The Walmart smokers are made a bit cheaper and are priced accordingly.

Here is some information on my website.

ebay is another choice, here is one for $60.00

Hope this helps


----------



## flash (Dec 1, 2010)

Can't get the ECB hot enough ?? I can have problems keeping mine cool







.






 You can try adding playbox sand instead of water. It will help control the temps better and give you higher temps also.


----------



## meateater (Dec 1, 2010)

Welcome to the SMF. Glad to have you here. Lots of good folks, great recipes and knowledge. Looking forward to your first qview.


----------



## karenc (Dec 3, 2010)

Hey Y'all,

Thanks for all the advice and smoking tips. I went ahead and ordered the small horizontal SFB smoker from Charbroil. It got to my house in about 3 instead of 7-10. Unfortunately, my husband answered the door when he heard the UPS guy drop it off.

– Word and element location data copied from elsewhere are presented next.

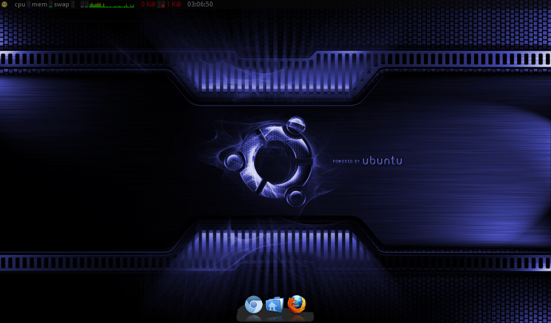This screenshot has width=551, height=323.
Task: Click the cpu label in the panel
Action: (20, 4)
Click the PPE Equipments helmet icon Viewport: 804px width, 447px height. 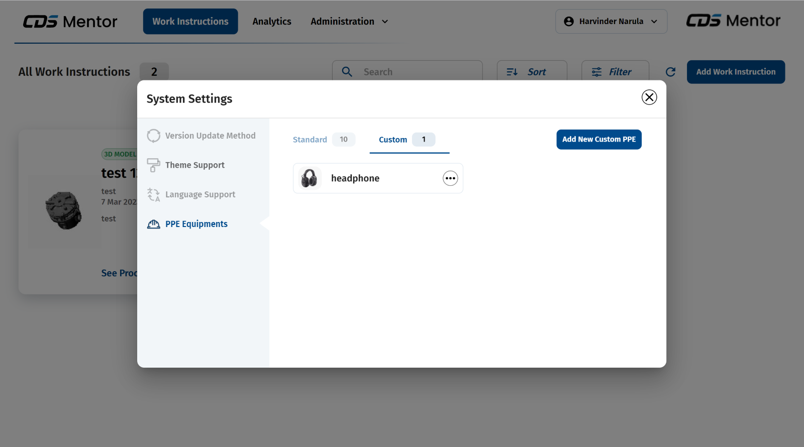(x=153, y=224)
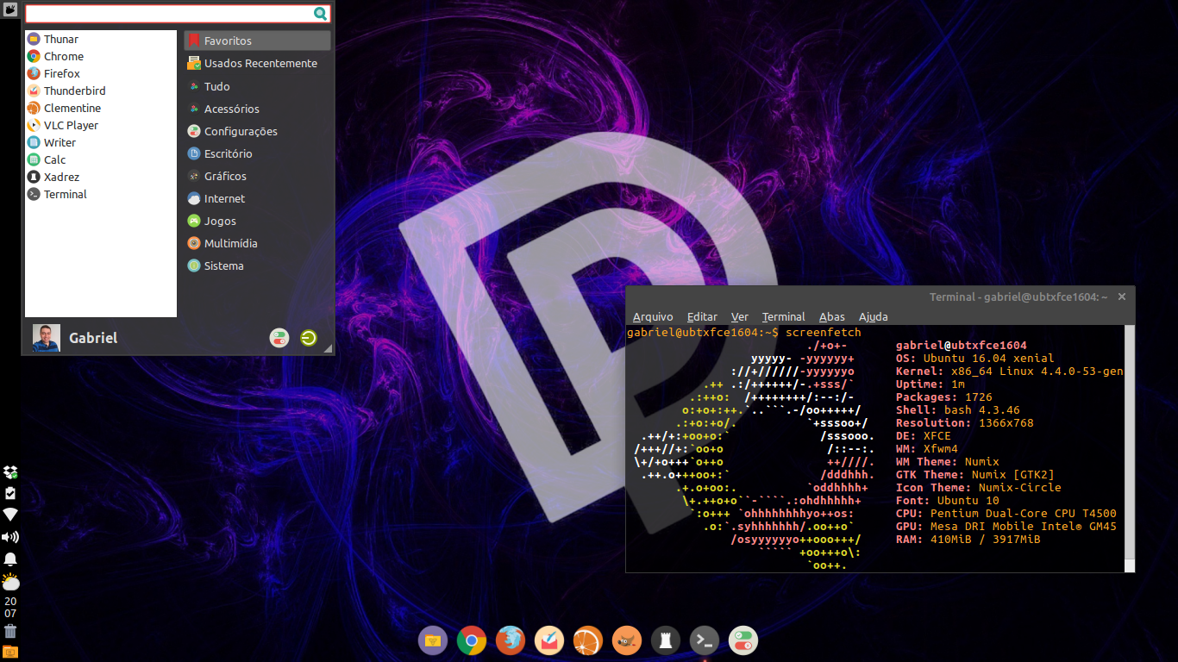Show the Multimídia category
Viewport: 1178px width, 662px height.
(x=257, y=243)
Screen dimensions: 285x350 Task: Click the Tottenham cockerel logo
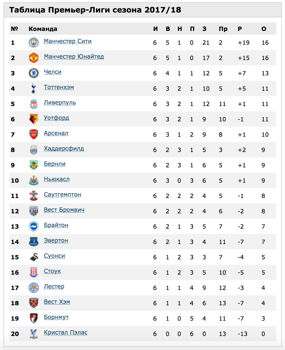[x=33, y=88]
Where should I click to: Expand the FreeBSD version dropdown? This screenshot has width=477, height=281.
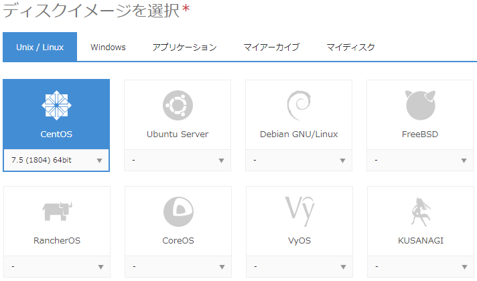coord(420,161)
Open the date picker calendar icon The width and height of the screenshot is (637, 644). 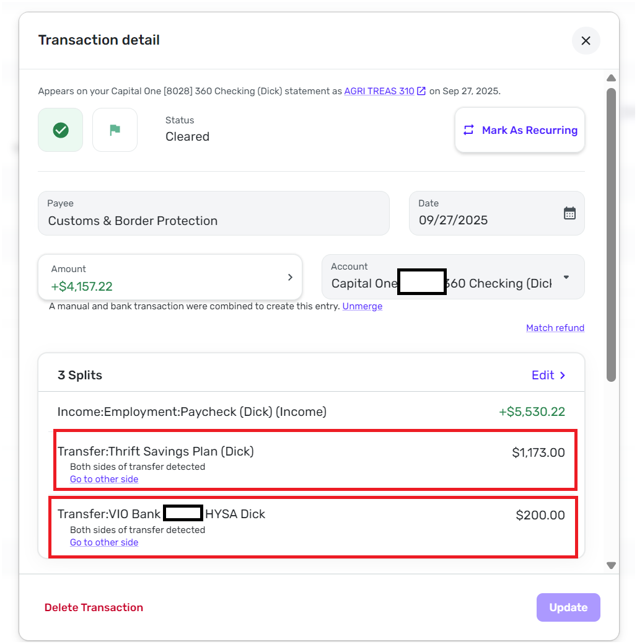tap(569, 213)
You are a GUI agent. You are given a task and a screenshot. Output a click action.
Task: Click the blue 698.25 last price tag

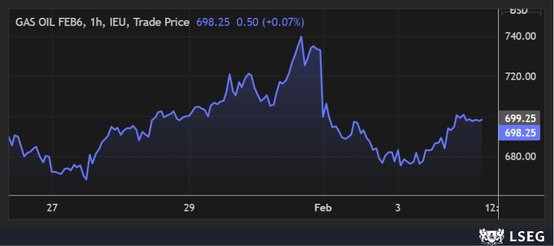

"I don't think I was supposed to see that," he said,

Darn. Well, it won't be a surprise, but I think he'll like it and I'm gonna make him wait. 
	

	
	
		
		



		
		
	


	





I am looking forward to many hours of smoky fun!

Karen


----------



## mballi3011 (Dec 3, 2010)

First off Welcome Karen to SMF. You'll like it here for there are alot of really good folks here that would just love to help you with just about anything to do with smoking. Now there are alot of proven recipes for some amazing things here too. So if you need sign up for the E-Course it's free and it will give you the basics of smoking and some good methods to use also. So the next big thing for you to do is go out and get you something to smoke and if you happen to have any questions just post it here and we will be happy to answer them for you.

Welcome To Your New Addiction


----------